Interesting climate implications from a new theory of human survival

This is a bit too speculative to hang your hat on but the evidence that early humans survived an ice age only in Southern South Africa is at least interesting.

Southern South Africa is quite close to the Antarctic so should, on simplistic assumptions, have been at least as deadly an environment as icecapped Europe and North Africa.

On the other hand, the Warmists have never been able to show warming in the Southern hemisphere of our day so it is not entirely surprising that climate change was not symmetrical between the hemispheres in the past: Maybe it has never been "global".

The Southern hemisphere has a lot more ocean so that could be a moderating influence. Go South, young man!

A STRIP of land on Africa's southern coast became a last refuge for the band of early humans who survived an ice age that wiped out the species elsewhere, scientists maintain.

The land, referred to by researchers as "the garden of Eden," may have been the only part of Africa to remain continuously habitable during the ice age that began about 195,000 years ago.

Scientists' excavations showed how a combination of rich vegetation on land and nutrient-laden currents in the sea created a source of food that could sustain early humans through devastating climate changes.

"Shortly after Homo sapiens first evolved, the harsh climate conditions nearly extinguished our species," said Professor Curtis Marean, of the Institute of Human Origins at Arizona State University.

"Recent finds suggest the small population that gave rise to all humans alive today survived by exploiting a unique combination of resources along the southern coast of Africa."

The idea that early humans were once reduced to a tiny remnant population arose from research showing that modern humans have far less genetic diversity than most other species.

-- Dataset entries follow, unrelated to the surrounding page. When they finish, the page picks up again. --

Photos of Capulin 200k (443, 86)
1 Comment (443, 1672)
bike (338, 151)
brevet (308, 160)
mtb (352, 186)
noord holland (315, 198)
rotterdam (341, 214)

Some scientists suggested the human population could have fallen to as low as a few hundred individuals during this period, while others insisted the evidence to support this theory remains weak.

During his study, Prof Marean discovered that the isolated caves around an area known as Pinnacle Point, South Africa, 386 kilometres east of Cape Town, were rich in ancient human artifacts.

In a soon to be published paper, Prof Marean and his colleagues argued the caves contain archaeological remains going back at least 164,000 years - and possibly even further back. The remains also showed that, despite the hardships suffered by early humans in other places, the inhabitants of Pinnacle Point were living in a land of plenty.